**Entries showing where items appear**
%%
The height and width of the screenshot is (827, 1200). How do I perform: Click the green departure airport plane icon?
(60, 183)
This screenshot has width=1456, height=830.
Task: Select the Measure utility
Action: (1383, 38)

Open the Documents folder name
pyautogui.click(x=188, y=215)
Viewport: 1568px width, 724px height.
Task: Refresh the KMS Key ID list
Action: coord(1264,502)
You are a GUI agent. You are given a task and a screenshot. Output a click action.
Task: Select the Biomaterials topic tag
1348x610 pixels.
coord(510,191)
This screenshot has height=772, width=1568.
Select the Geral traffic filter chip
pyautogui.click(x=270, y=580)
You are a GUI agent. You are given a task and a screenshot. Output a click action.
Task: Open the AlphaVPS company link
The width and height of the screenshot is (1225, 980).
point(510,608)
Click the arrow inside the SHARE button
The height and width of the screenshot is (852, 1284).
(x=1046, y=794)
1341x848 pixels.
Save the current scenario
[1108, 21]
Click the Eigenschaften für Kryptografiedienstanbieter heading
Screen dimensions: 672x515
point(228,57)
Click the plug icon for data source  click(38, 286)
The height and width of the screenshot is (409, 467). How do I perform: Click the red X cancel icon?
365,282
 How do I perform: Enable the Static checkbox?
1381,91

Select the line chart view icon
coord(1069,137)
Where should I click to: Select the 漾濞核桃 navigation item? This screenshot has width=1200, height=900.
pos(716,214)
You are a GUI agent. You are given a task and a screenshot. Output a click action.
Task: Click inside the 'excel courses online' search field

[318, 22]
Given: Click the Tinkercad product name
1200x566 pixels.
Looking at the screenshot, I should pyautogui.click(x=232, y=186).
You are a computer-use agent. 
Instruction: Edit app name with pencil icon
%%
**What is being asked**
Repeat verbatim the items from the beginning through the line containing "pyautogui.click(x=270, y=580)", including that line.

**Result**
The height and width of the screenshot is (827, 1200). How do I perform: Click the green departure airport plane icon?
(60, 183)
This screenshot has width=1456, height=830.
Task: Select the Measure utility
Action: (1383, 38)

Open the Documents folder name
pyautogui.click(x=188, y=215)
Viewport: 1568px width, 724px height.
Task: Refresh the KMS Key ID list
Action: coord(1264,502)
You are a GUI agent. You are given a task and a screenshot. Output a click action.
Task: Select the Biomaterials topic tag
1348x610 pixels.
coord(510,191)
This screenshot has height=772, width=1568.
Select the Geral traffic filter chip
pyautogui.click(x=270, y=580)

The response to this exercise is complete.